GIVEN TEXT:

The endorsement of Indian and foreign scholars added insult to injury, according to Guru. One is P.V. Kane who argued that Brahmans were the founders of the Indian philosophy. In the same vein, Louis Dumont avers that Brahmins were the creators of value and different branches of knowledge. Both the Brahmins and Buddha resorted to reasoning, though people like Ambedkar and Sharad Patil may find the latter more practical. Brahminism, Ambedkar said, “is the very negation of the spirit of Liberty, Equality and Fraternity” (qtd. in Das).

The elite as postulated by Guru as the TTB (Top of the Twice Born) have gained edge over the Dalits and Bahujans owing to a number of reasons. First of all, they did not have access to modern education from the imperialists, and ventured to Western countries though it went against their religious tenets. Princely states and the colonial state were magnanimous enough to bestow fellowships upon them. Their stint with premier institutions like Cambridge, Oxford, Harvard, etc. lifted them above the empire of empirical research that was left to the Dalits. However, of recent, institutions like Oxford and Harvard have become hospitable to Dalits and their issues. Therefore, the basic aim in such a stance as echoed by Guru, and as stated by Foucault is not isolating the empirical conditions that isolate the subject, but to comprehend what determines the subject, and more significantly who determines the subject.

INSTRUCTION: Quote the passage on caste and scholarship word for word, starting at "The endorsement of" and ending at "(qtd. in Das).".

PROVIDED MATERIAL:
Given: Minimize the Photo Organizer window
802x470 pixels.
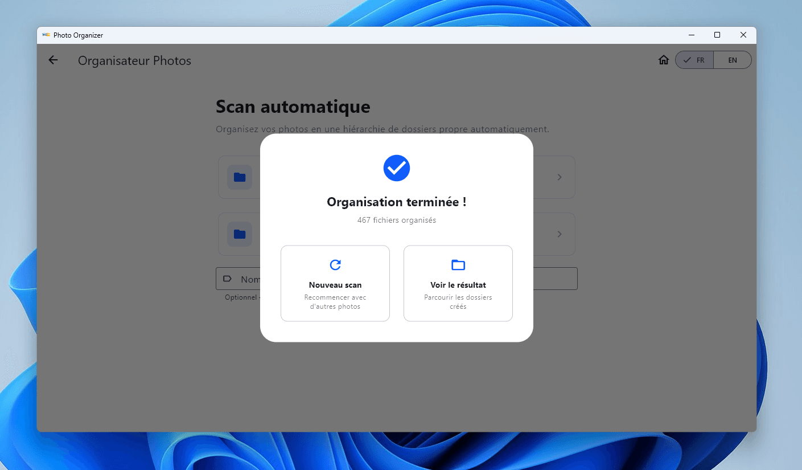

WORKED SOLUTION:
The endorsement of Indian and foreign scholars added insult to injury, according to Guru. One is P.V. Kane who argued that Brahmans were the founders of the Indian philosophy. In the same vein, Louis Dumont avers that Brahmins were the creators of value and different branches of knowledge. Both the Brahmins and Buddha resorted to reasoning, though people like Ambedkar and Sharad Patil may find the latter more practical. Brahminism, Ambedkar said, “is the very negation of the spirit of Liberty, Equality and Fraternity” (qtd. in Das).